Disponível na internet, o artigo é ilustrativo sobre o papel oposto que
instituições públicas e privadas desempenharam naquela conjuntura. Você pode
achar que é preconceito deste blogueiro, mas a conclusão é fácil de enxergar.
Enquanto os bancos privados ficaram de olho para ver o que acontecia,
preservando suas reservas a qualquer custo, o setor público atuava na direção
contrária e passou a ocupar uma fatia do mercado superior à dos bancos privados
-- posição que é a verdadeira razão para entender por que os economistas do
Estado Mínimo tenham um cuidado especial em demonizar a política do período em
todas as oportunidades que surgem.
Obedecendo
a uma orientação política do governo Lula e do ministro da Fazenda Guido
Mantega, foram para cima da clientela e conquistaram mercados, numa estratégia
simples e direta. Numa conjuntura em que de um ano para outro a inadimplência
crescia 48% (em 2008) e 18,8 % (em 2009), foram atrás de clientes abandonados
pelo setor privado. O Banco do Brasil cresceu 31,5%, a Caixa Econômica, 51,4% e
o BNDES deu um salto de 140%. Em média, o setor público deu um salto de 66,7%,
para assumir 49,5% do crédito disponível Os bancos privados, enquanto isso,
caíram de 63,5% para 49,2%.
Essa
redução ocorreu num período em que, para estimular o setor privado, o Banco
Central liberou uma bolada fantástica de R$ 99,7 bilhões dos chamados depósitos
compulsórios. Pouco adiantou. Mesmo autorizados a emprestar, preferiam ficar
com montanhas de dinheiro em caixa. Nos anos de vacas gordas, o crédito privado
chegou a crescer 25% ao ano. Caiu para 10% nos tempos difíceis. Mesmo perdendo
terreno, o setor privado não tomou iniciativas para atrair novos clientes, como
diminuir a taxa de spread, que é a diferença entre aquilo que um banco paga
pelo dinheiro depositado e aquilo que recebe pelo dinheiro que empresta.
Num
comportamento que representava uma dificuldade óbvia para a conquista de novos
clientes, os bancos públicos sempre cobraram, ao longo da história, um spread
inacreditavelmente mais alto do que os privados. A diferença se inverteu
durante crise. Em 2009, o spread do setor público era 20% inferior ao do
privado. Outro dado refere-se a lucratividade das instituições.
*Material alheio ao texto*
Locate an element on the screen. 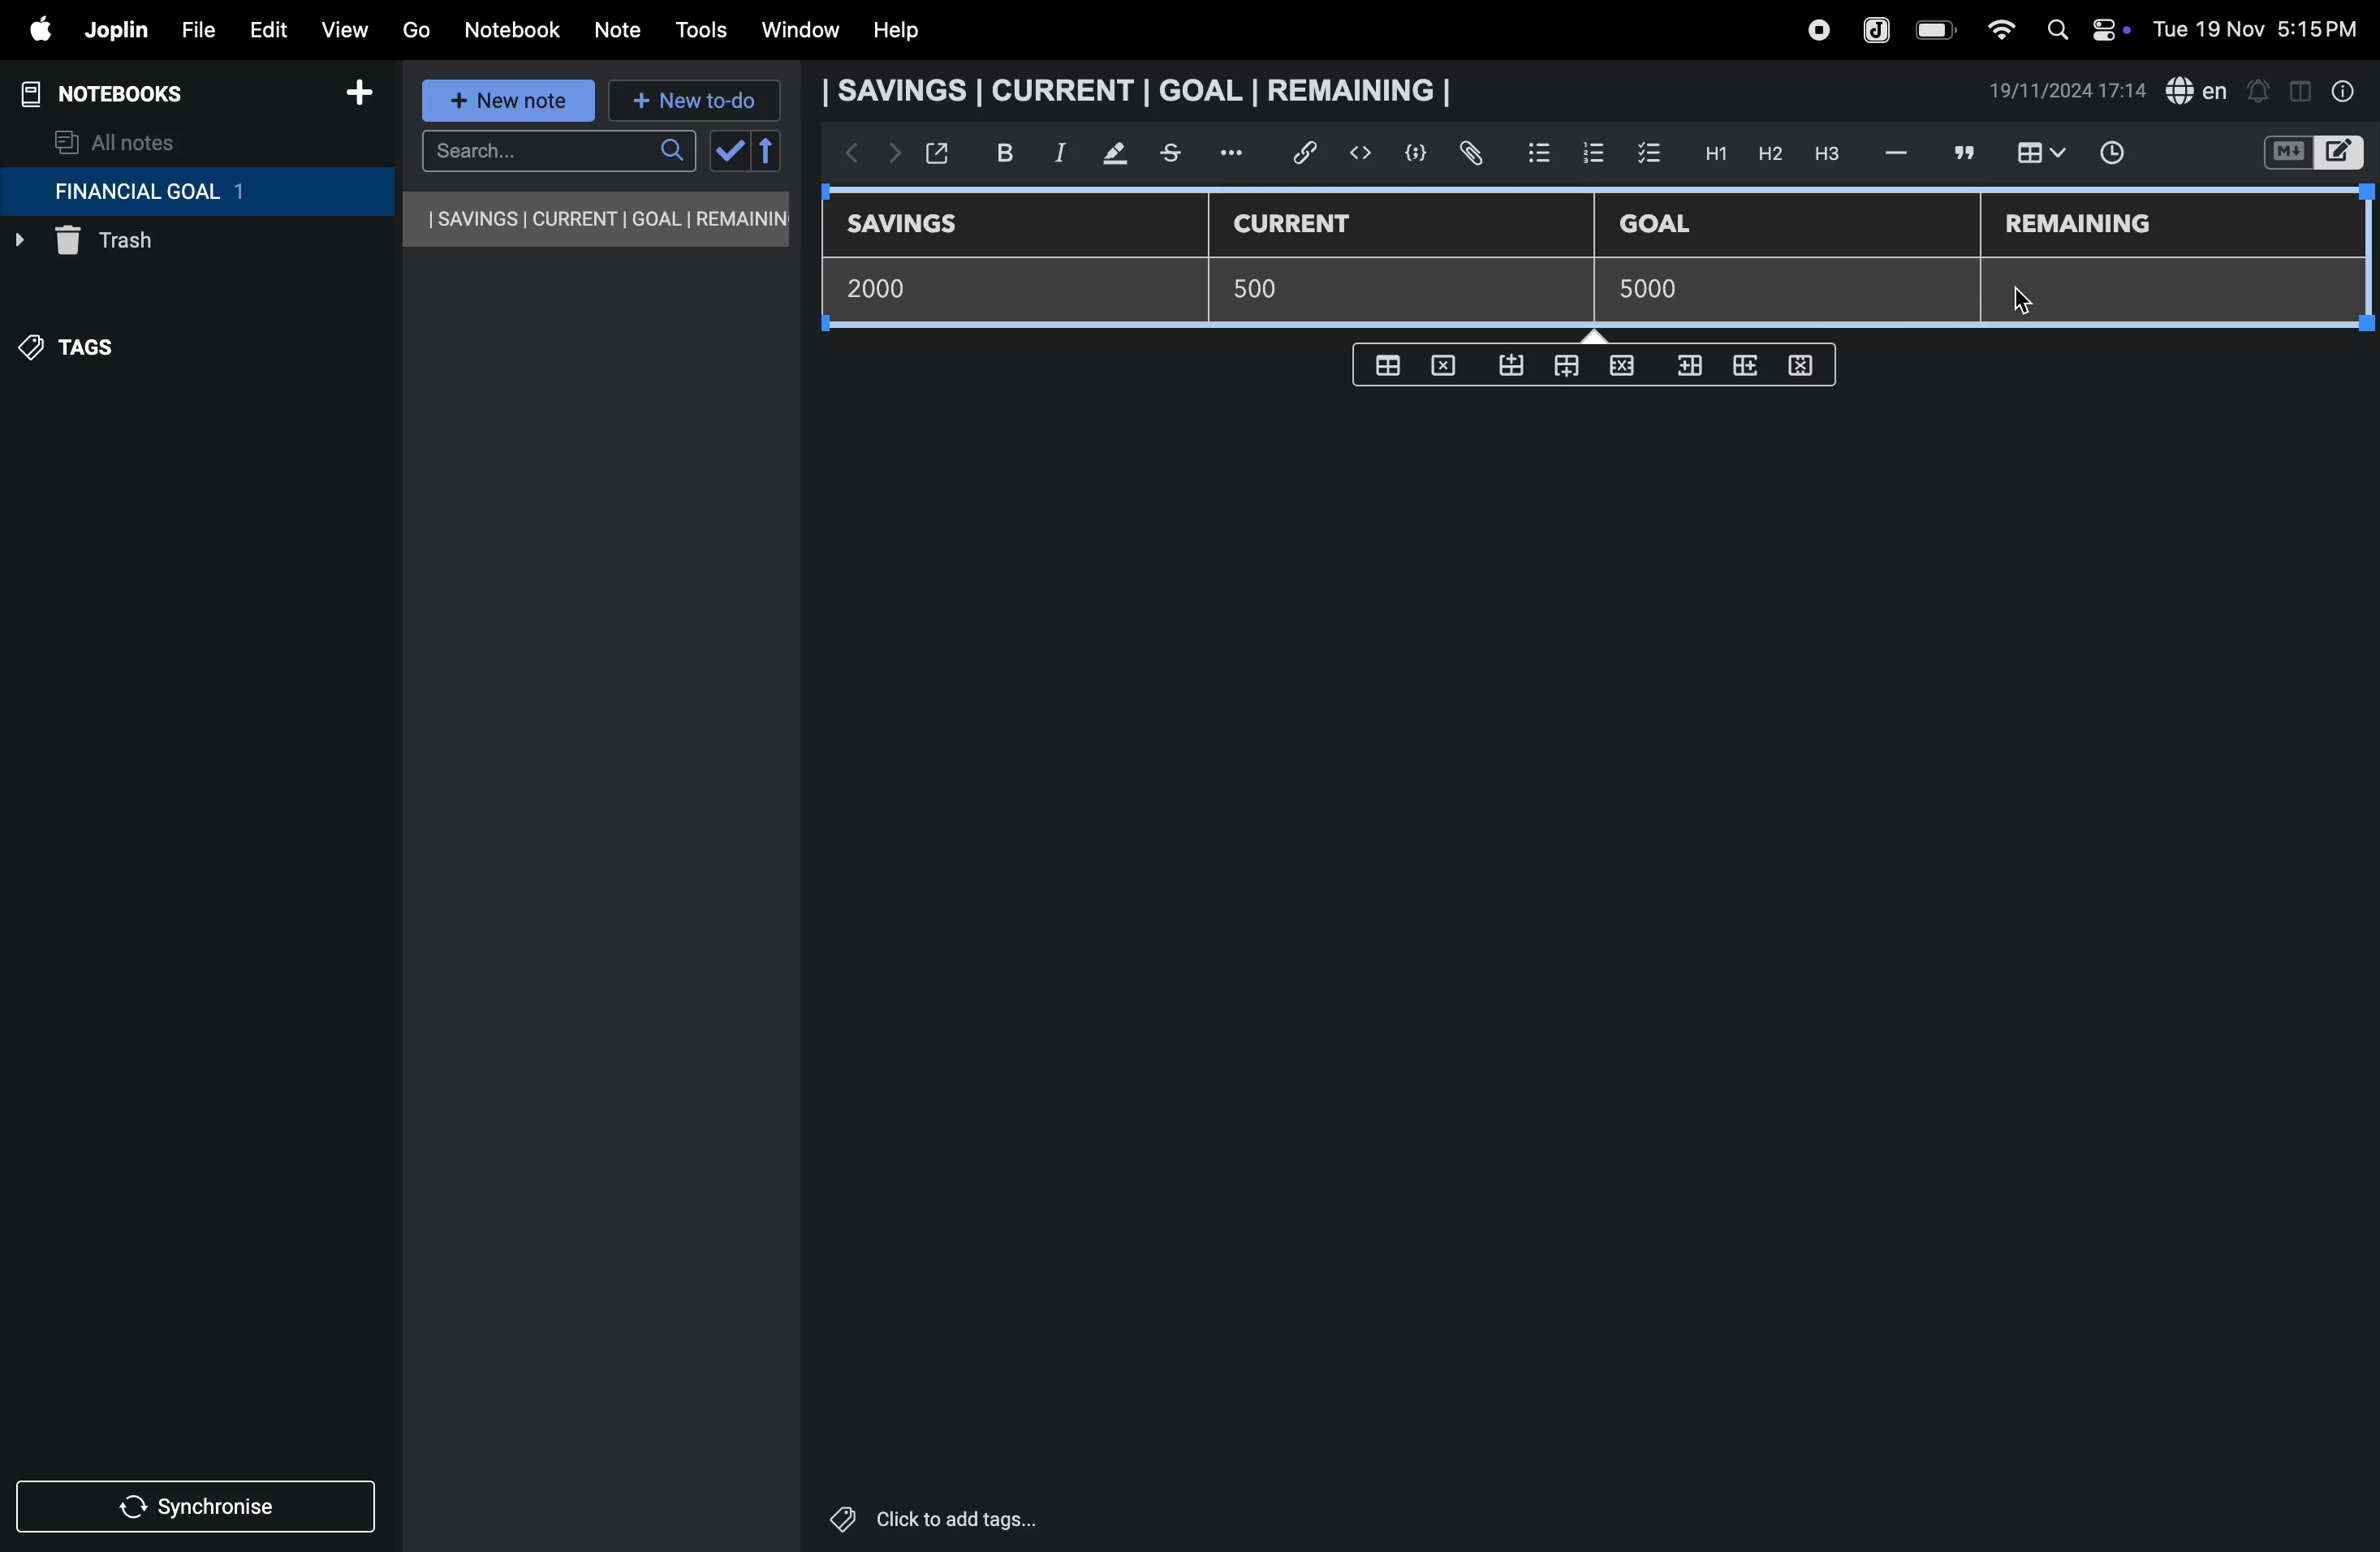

Mesmo perdendo
terreno e clientes, o que deveria ser ruim para o resultado final, em 2009 a
margem do setor privado era de 14,3%, contra 8,2% para o setor público.
Um
ponto curioso é que, naquele período, o atual ministro da Fazenda Henrique
Meirelles se encontrava no segundo posto da área econômica, a presidência do
Banco Central. Analisando a atuação de Meirelles naquela época, Elena Soihet e
Cesar Cabral registram um fato notável. Depois de iniciar uma alta nos juros
com o argumento de que era preciso conter ameaças inflacionárias "o Banco
Central não reduziu a Selic mesmo com agravamento do cenário internacional a
partir de agosto de 2008. Houve repetidos aumentos da meta da taxa de juros ao
longo do ano 2008. Entre 24/07/2008 a10/09/2008 a Selic situava- se em 13,00% e
no auge da crise, durante o período de 11/09/2008 até 21/01/2009, o Comitê de
Política Monetária(COPOM) aumentou a Selic para 13,75%." Depois disso, a
Selic iniciou uma queda, situando-se em 8,75%, que se manteve ao longo de 2010.
Para
muitos economistas, como Luiz Gonzaga Belluzzo, o estrago já estava feito -- e
a oportunidade perdida naquele momento favorável está na origem dos
desequilíbrios e dificuldades de maior porte que a economia brasileira
enfrentaria nos anos seguintes.
É
possível concordar ou não com essa visão. Não há como negar, no entanto, a
importância dos bancos para abrir a porta de saída da crise.